(Collected data)
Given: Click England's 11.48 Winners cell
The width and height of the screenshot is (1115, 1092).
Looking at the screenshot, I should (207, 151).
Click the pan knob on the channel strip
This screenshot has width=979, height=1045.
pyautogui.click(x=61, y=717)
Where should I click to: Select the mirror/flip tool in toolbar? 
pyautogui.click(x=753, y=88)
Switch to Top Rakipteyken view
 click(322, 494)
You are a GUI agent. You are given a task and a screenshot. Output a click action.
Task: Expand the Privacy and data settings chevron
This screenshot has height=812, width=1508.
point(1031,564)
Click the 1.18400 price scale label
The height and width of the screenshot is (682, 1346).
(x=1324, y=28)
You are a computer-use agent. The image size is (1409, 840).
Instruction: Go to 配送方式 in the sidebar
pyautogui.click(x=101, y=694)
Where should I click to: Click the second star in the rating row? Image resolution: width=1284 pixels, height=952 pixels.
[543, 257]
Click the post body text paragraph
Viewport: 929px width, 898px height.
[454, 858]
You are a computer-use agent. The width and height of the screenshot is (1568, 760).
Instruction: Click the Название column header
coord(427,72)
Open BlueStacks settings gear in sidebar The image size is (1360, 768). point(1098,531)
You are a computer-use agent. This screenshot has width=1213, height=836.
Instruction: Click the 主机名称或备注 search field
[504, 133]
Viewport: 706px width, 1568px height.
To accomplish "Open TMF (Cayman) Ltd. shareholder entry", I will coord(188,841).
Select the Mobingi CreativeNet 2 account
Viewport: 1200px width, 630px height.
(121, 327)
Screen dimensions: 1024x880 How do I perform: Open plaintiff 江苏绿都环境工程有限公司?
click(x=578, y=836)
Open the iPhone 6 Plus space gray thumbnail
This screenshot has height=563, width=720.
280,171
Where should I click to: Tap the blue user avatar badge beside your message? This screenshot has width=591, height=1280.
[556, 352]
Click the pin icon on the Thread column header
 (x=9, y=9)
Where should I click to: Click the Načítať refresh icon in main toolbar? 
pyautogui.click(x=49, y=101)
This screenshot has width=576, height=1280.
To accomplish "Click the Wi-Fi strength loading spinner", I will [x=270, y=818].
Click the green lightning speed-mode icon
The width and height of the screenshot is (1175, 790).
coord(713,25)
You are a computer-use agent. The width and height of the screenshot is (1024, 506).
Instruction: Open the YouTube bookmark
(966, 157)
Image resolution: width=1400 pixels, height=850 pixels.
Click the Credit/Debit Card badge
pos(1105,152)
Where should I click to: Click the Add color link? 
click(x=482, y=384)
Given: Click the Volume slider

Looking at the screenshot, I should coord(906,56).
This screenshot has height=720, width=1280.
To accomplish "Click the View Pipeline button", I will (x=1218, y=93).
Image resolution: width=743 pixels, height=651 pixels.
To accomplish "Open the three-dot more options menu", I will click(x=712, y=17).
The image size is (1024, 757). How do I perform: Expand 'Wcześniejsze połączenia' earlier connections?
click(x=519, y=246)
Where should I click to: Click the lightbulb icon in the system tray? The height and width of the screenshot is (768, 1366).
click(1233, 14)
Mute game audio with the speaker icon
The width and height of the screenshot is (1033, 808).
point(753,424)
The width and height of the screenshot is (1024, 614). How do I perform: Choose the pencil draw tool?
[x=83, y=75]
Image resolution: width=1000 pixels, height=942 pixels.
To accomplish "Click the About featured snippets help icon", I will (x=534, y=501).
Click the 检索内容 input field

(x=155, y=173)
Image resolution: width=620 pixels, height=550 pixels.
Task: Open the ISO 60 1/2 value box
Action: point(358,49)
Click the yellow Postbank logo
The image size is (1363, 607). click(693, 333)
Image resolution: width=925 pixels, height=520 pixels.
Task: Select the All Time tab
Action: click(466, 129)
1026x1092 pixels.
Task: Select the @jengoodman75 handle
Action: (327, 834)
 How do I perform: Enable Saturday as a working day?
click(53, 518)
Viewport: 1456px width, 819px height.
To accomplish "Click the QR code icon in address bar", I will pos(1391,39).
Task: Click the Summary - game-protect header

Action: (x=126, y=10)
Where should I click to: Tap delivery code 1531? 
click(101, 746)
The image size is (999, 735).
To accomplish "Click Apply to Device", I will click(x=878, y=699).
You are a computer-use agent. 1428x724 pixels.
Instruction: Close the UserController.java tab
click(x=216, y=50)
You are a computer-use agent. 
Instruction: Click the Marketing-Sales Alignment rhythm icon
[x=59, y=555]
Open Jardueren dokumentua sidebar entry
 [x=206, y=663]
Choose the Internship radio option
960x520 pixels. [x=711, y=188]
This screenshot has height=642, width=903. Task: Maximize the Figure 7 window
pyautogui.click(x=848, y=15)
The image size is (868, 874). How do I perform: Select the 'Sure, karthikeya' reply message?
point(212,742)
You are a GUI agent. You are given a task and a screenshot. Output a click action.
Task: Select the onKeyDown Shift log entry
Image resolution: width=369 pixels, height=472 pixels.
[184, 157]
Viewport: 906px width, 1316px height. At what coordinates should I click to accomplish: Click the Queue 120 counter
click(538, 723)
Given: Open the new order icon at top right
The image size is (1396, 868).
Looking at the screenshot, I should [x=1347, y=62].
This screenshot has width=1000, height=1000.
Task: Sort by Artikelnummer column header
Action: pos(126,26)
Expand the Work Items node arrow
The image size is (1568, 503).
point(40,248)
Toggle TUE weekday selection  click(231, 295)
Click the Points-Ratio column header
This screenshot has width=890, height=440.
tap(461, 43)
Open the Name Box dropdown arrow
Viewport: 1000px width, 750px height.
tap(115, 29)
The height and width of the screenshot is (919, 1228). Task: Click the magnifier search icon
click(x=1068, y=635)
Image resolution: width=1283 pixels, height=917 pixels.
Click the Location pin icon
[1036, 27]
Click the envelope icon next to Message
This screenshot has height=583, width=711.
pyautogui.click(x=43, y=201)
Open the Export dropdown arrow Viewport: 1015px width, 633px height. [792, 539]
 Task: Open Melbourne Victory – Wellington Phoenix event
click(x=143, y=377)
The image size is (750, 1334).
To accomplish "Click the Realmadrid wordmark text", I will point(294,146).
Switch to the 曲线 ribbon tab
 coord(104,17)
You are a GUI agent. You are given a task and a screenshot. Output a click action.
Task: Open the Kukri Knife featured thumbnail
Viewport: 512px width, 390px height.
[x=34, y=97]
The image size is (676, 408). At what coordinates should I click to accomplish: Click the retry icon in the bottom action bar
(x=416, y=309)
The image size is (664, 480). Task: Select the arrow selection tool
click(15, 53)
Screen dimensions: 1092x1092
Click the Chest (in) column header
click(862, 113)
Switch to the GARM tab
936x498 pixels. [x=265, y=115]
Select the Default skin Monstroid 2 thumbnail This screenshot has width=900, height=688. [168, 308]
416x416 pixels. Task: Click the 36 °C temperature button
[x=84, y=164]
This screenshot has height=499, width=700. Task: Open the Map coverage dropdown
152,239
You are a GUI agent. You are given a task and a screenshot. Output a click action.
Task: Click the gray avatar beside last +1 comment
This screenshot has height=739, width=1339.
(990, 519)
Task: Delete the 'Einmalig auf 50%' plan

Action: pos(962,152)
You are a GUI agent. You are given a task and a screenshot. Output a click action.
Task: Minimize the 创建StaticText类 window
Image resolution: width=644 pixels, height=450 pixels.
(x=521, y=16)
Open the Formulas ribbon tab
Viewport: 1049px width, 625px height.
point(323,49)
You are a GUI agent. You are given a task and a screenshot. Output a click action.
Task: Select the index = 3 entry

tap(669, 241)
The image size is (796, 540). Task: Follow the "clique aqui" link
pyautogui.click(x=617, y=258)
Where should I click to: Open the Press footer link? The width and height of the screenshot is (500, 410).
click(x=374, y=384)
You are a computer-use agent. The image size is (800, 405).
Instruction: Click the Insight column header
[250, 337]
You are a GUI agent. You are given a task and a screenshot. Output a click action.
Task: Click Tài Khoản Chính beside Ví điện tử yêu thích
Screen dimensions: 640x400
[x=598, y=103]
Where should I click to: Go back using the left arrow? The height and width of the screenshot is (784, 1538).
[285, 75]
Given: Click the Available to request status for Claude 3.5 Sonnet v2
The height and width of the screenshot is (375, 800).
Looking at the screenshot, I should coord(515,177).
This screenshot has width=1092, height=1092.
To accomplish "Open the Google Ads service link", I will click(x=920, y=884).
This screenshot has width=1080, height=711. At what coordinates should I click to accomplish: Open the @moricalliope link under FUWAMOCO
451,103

[HOW TO COMPLETE THIS TASK] Every line from the one that has "You are a computer-use agent. The image size is (800, 405)." down to the last line above must be written out exactly, with both ends included and nothing else.

[EXERCISE OUTPUT]
You are a computer-use agent. The image size is (800, 405).
Instruction: Click the Insight column header
[250, 337]
You are a GUI agent. You are given a task and a screenshot. Output a click action.
Task: Click Tài Khoản Chính beside Ví điện tử yêu thích
Screen dimensions: 640x400
[x=598, y=103]
Where should I click to: Go back using the left arrow? The height and width of the screenshot is (784, 1538).
[285, 75]
Given: Click the Available to request status for Claude 3.5 Sonnet v2
The height and width of the screenshot is (375, 800).
Looking at the screenshot, I should coord(515,177).
This screenshot has width=1092, height=1092.
To accomplish "Open the Google Ads service link", I will click(x=920, y=884).
This screenshot has width=1080, height=711. At what coordinates should I click to accomplish: Open the @moricalliope link under FUWAMOCO
451,103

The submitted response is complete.